Enhancing Thermo-Electrical Performance of Solid Oxide Fuel Cells through Multi-Channel Cooling System Analysis

Document Type : Research Article

Authors

Department of Mechanical Engineering, Faculty of Engineering, University of Zanjan, Zanjan, Iran

Abstract

Thermal stresses in solid oxide fuel cells, caused by differential expansion during thermal cycling and coefficient of thermal expansion mismatches, lead to material degradation, cracking, voltage instability, and reduced reliability, hindering commercial viability.

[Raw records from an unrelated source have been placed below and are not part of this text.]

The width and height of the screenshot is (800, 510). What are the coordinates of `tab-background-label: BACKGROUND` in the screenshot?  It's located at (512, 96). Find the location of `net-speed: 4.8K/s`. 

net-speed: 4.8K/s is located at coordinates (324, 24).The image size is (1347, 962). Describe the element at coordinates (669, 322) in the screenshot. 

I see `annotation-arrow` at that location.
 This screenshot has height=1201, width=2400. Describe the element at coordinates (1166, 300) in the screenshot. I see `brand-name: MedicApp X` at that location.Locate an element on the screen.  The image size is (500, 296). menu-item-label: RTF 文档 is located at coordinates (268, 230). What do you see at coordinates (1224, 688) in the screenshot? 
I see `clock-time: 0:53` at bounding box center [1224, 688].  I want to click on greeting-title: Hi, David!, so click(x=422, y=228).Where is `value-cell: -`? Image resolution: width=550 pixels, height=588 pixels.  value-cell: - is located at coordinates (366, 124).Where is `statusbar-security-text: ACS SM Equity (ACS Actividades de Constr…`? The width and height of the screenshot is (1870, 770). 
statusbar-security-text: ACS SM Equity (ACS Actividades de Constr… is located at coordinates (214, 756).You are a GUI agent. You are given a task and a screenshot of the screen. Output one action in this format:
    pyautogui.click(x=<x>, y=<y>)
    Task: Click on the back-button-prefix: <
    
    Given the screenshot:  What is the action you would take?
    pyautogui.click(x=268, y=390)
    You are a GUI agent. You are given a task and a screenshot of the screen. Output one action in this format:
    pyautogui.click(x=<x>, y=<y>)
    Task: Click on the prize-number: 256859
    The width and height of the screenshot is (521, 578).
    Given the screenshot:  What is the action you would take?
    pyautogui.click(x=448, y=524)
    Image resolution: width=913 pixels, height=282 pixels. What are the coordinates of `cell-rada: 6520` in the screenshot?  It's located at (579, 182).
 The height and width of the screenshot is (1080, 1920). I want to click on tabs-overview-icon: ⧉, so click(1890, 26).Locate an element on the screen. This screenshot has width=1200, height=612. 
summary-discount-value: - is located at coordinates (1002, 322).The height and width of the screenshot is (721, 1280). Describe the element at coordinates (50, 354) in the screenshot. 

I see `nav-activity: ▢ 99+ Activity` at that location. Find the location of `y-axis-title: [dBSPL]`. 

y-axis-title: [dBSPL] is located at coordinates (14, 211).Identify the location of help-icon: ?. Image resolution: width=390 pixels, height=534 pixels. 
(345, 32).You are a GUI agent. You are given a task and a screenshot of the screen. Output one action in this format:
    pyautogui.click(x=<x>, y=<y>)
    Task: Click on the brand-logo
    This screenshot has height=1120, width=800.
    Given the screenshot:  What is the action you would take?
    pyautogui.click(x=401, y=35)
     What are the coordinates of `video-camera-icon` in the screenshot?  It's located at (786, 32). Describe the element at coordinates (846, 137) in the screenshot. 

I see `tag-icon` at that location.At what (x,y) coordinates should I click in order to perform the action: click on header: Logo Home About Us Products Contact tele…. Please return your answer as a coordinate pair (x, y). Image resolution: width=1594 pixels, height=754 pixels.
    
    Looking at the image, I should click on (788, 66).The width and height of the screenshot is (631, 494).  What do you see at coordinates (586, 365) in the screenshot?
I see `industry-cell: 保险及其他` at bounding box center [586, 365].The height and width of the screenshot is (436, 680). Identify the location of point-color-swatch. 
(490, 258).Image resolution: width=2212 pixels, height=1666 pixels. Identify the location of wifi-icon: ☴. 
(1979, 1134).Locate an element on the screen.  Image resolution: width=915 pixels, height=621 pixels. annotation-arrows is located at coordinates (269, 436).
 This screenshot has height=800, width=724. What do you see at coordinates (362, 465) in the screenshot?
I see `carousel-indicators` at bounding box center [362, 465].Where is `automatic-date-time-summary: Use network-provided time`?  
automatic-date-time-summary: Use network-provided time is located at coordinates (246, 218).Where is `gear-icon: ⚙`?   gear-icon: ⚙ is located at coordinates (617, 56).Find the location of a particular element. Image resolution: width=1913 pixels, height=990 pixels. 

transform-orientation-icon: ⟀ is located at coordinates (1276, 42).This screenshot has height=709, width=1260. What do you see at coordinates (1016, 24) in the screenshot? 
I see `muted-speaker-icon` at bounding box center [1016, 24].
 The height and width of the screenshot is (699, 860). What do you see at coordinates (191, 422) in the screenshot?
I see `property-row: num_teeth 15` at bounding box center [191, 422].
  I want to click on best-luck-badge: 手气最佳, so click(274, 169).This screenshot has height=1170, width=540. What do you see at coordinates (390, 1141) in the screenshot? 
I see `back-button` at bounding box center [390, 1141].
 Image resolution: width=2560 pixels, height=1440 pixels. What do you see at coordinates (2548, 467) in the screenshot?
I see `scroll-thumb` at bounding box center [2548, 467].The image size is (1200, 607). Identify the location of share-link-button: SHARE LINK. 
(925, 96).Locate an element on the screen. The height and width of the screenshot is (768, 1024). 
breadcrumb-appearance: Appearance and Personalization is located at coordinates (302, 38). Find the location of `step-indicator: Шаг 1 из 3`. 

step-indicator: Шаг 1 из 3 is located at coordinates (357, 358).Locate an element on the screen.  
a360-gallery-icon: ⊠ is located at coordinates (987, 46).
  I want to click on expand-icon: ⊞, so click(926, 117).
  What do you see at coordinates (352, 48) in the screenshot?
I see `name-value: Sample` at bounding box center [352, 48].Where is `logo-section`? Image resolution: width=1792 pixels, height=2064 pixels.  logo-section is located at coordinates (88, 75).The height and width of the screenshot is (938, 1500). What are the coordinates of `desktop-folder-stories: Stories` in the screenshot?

This study introduces a novel six-channel active cooling system for solid oxide fuel cells, aimed at lowering peak temperatures, improving thermal uniformity, and stabilizing voltage output. Using 3D numerical simulations with hydrogen/water vapor and oxygen/nitrogen as reactants, it systematically examines how cooling parameters such as flow rate, temperature, and flow configuration affect electrochemical performance. Key results demonstrate that co-current cooling (600 K, 1×10⁻⁶ kg/s) reduces peak temperature by 9% (to 1387 K) but at the cost of a 133% increase in temperature non-uniformity and a 55% voltage drop due to elevated overpotentials. Conversely, counter-current cooling (1000 K, same flow rate) achieves a more balanced performance, lowering peak temperature by 6% (to 1389.11 K) while reducing non-uniformity by 21.5% and increasing output voltage by 5.5% (0.2933 V). A critical finding is that excessive cooling (1×10⁻⁵ kg/s) leads to premature voltage collapse, with co-current flows failing at lower current densities (e.g., 9800 A/m² at 600 K) compared to counter-current configurations. This study pioneers an active cooling optimization framework for solid oxide fuel cells, demonstrating how precisely adjusted cooling parameters balance thermal control with electrochemical efficiency.